[lbo-talk] does anyone understand this? - executive pay caps

SA s11131978 at gmail.com
Sat Feb 7 09:30:17 PST 2009


Michael Pollak wrote:


> allow a shareholder vote on this issue if requested by the
> shareholders. That's what "if requested" means.

Well, this is what I was asking about. Okay, so the vote is to be requested by the shareholders. How do they go about requesting it? Can one shareholder just shoot the board an email? Does that count as a request?

Maybe the answer is: shareholders can make a request through the normal channels by which shareholders can already request advisory votes. (Which in a given case would depend on the company's charter and the laws of the state of incorporation). But if that's the answer then the Treasury rules literally make no difference - if companies are only required to have non-binding votes when shareholders (1) already have the power to request non-binding votes (2) and then actually request a non-binding vote, then the Treasury rules didn't do anything. The company would have been required to hold the vote even without the rules.
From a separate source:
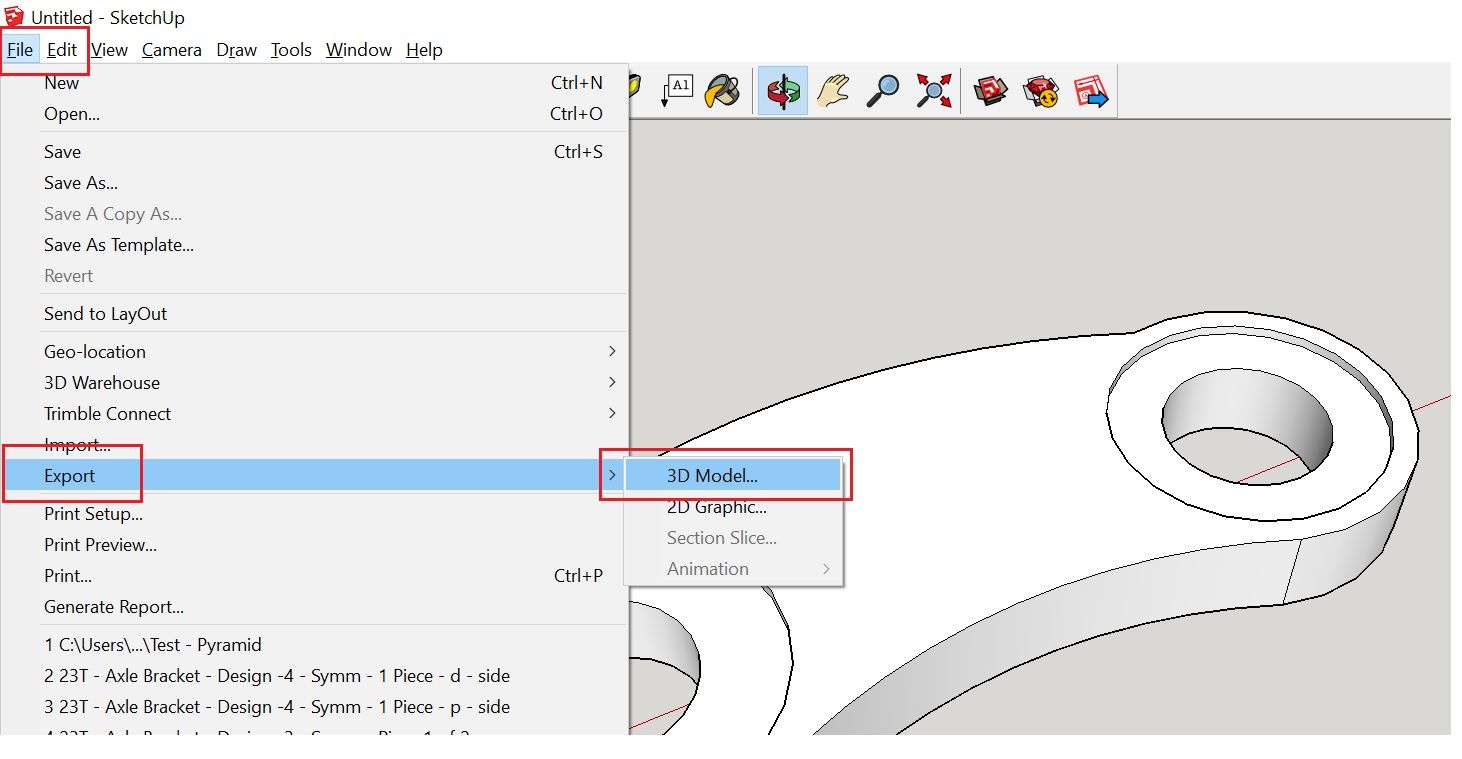Select the Text tool in the toolbar
1462x759 pixels.
pyautogui.click(x=677, y=90)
This isn't completely academic. However weaselly a a mandatory non-binding vote is (as punitive measures go), it wouldn't necessarily have no effect. First of all, it would be embarrassing to push through a pay package against the explicit wishes of the shareholders, so boards would probably rein in some of their more generous impulses. Second, if suddenly dozens of major S&P companies were forced to hold non-binding votes on executive pay, it would have a politicizing effect on executive pay. This is where norms come in. The shareholder meetings where pay packages were debated would be covered in all the newspapers. Gradually the perception that executive pay is part of the "public sphere" - that it's the public's business - would likely grow.

But not if the rules literally do nothing.